The nonlinear fit (NLF) problem for CDFs is addressed with Levenberg-Marquardt algorithm implemented in function nls.lm from package *minpack.lm*. This function is inspired in a script for the function fitDistr from the package propagate [1]. Some parts or script ideas from function fitDistr are used, but here we to estimate CDF and not the PDF as in the case of "fitDistr. A more informative are also incorporated. The studentized residuals are provided as well. The list (so far) of possible CDFs is:

Normal (Wikipedia)
Log-normal (Wikipedia)
Half-normal (Wikipedia).
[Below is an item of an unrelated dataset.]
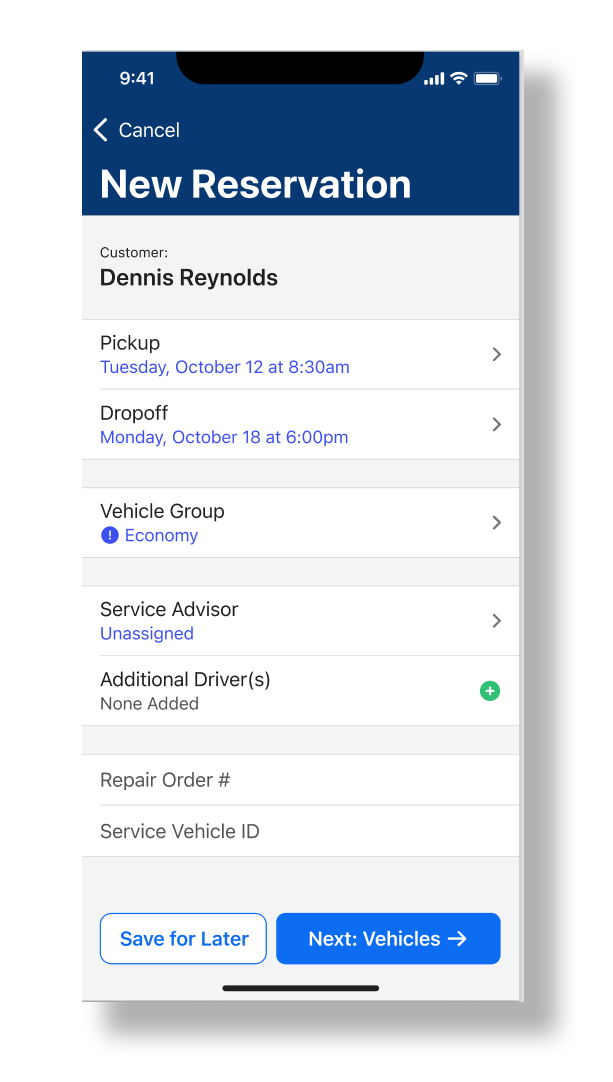The image size is (613, 1082).
Task: Tap the blue alert icon beside Economy
Action: tap(110, 536)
An Alternatively using a scaled precision (inverse of the variance) parametrization (to avoid issues if σ is near zero), obtained by setting θ=sqrt(π)/σ*sqrt(2).
Generalized Normal (Wikipedia)
T-Generalized Normal [2].
Laplace (Wikipedia)
Gamma (Wikipedia)
3P Gamma [3].
Generalized 4P Gamma [3] (Wikipedia)
Generalized 3P Gamma [3].
Weibull (Wikipedia)
3P Weibull (Wikipedia)
Beta (Wikipedia)
3P Beta (Wikipedia)
4P Beta (Wikipedia)
Beta-Weibull ReliaWiki
Generalized Beta (Wikipedia)
Rayleigh (Wikipedia)
Exponential (Wikipedia)
2P Exponential (Wikipedia)

Value

After return the plots, a list with following values is provided:

aic: Akaike information creterion
fit: list of results of fitted distribution, with parameter values
bestfit: the best fitted distribution according to AIC
fitted: fitted values from the best fit
rstudent: studentized residuals
residuals: residuals

After x = fitCDF( varobj, ...), attributes( x$bestfit ) yields: $names [1] "par" "hessian" "fvec" "info" "message" "diag" "niter" "rsstrace" "deviance" $class [1] "nls.lm" And fitting details can be retrived with summary(x$bestfit)

Author(s)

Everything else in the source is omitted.